My problem is, every time the retry is made, the getCurrentTime() is not refreshed and its value is always the same on the time of subscription.

E.g. 
 Retry 1 - 1482399029862
 Retry 2 - 1482399029862  //here should be changed to the new current time
 Retry 3 - 1482399029862  //here should be changed to the new current time

I had the felling that retry would re-subscribe, and if this is true is not suppose to refresh the current time?

This is my getCurrentTime()

public long getCurrentTime(){
  return System.currentTimeMillis();
}

How can I accomplish this refresh of current time?

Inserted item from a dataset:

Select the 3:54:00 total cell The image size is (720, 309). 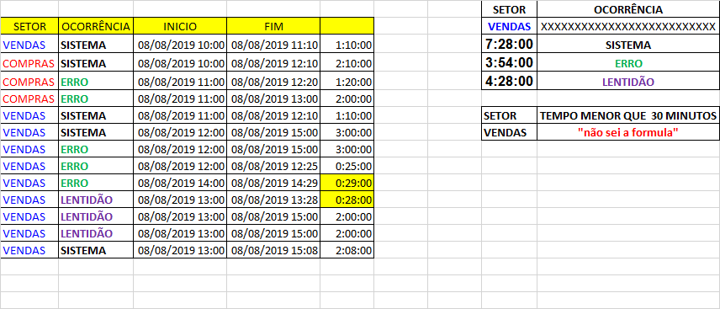point(509,63)
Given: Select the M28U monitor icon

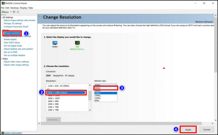Looking at the screenshot, I should click(x=55, y=43).
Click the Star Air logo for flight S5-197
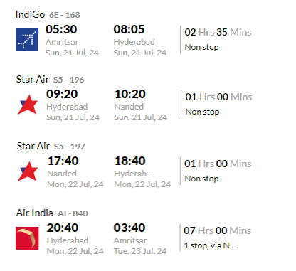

Additionally, I already tried but with no success:

Observable.just(getCurrentTime())
       .flatMap(new Func1<Long, Observable<ResponseBody>>() {
            @Override
            public Observable<ResponseBody> call(Long aLong) {
               mService.sendServerTimeNow(aLong)
            }
        })
        .observeOn(AndroidSchedulers.mainThread())
        .subscribeOn(Schedulers.io())
        .retryWhen(«new RetryWithDelay(retries, delay))
        .subscribe(new CustomSubscriber<ResponseBody>());

Answer 1

You should first understand that Observable.just(getCurrentTime()) executes getCurrentTime() when the Observable sequence is assembled and doesn't make the call "magically" deferred:

final long now = getCurrentTime();

Observable<Long> o = Observable.just(now);

o.test().assertResult(now); // "now" is set in stone inside the Observable
o.test().assertResult(now);
o.test().assertResult(now);

You can instead have Observable.fromCallable(() -> getCurrentTime()) which will only call getCurrentTime for each incoming subscriber, including the one by retry.

Answer 2

Let's look at your example with Observable.just :

Observable.just(getCurrentTime())
          .flatMap(...)
          ...

can be rewritten as follow :

Long time = getCurrentTime()
Observable.just(time)
          .flatMap(...)
          ...

A retry will subscribe again to your Observable and will reuse the value of time.

To compute the value again, you'll have to compute the time again, using Observable.fromCallable for example

Observable.fromCallable(() -> getCurrentTime())
          .flatMap(...)
          ...